━━ Data for analysis
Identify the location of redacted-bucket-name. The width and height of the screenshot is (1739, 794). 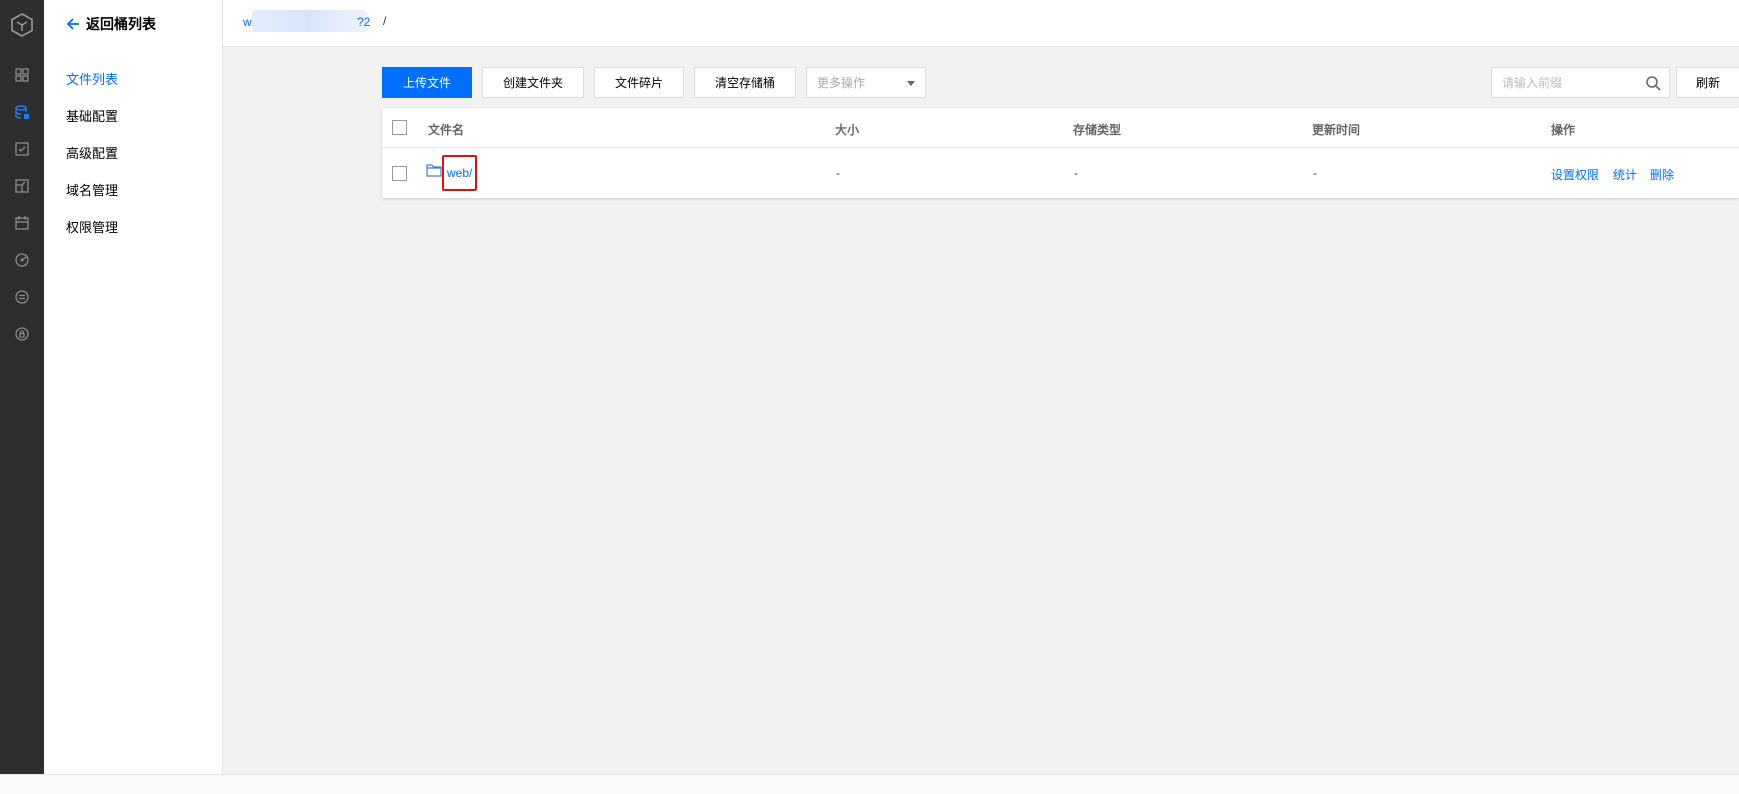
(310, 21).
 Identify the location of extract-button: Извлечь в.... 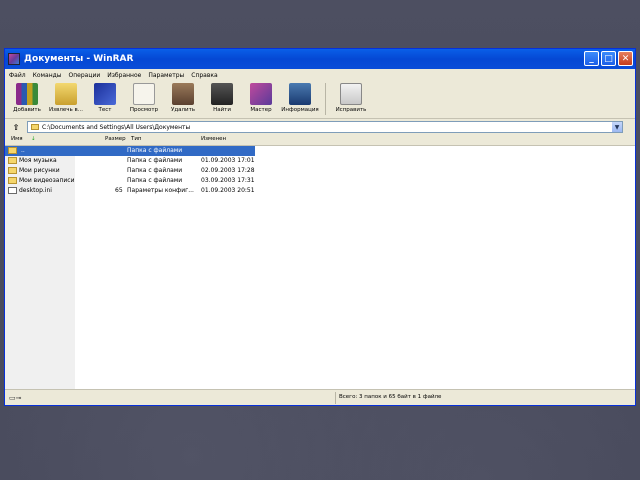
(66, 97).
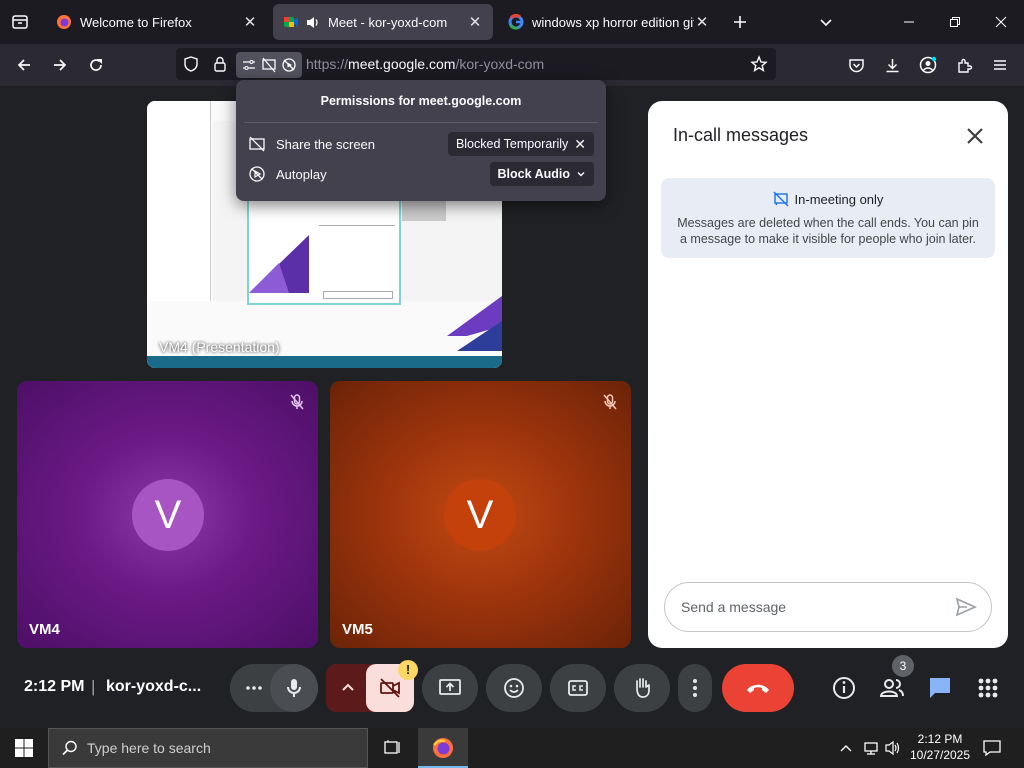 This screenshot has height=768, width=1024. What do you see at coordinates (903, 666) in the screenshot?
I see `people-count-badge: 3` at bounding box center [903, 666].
━━━━
Instructions to follow: Convert the entries above into a JSON list of strings, one string per line with blank lines left out, and leave the pictures out.

Response area:
[
  "Identify the location of redacted-bucket-name. The width and height of the screenshot is (1739, 794). ",
  "(310, 21).",
  " Identify the location of extract-button: Извлечь в.... ",
  "(66, 97).",
  " This screenshot has height=768, width=1024. What do you see at coordinates (903, 666) in the screenshot?",
  "I see `people-count-badge: 3` at bounding box center [903, 666]."
]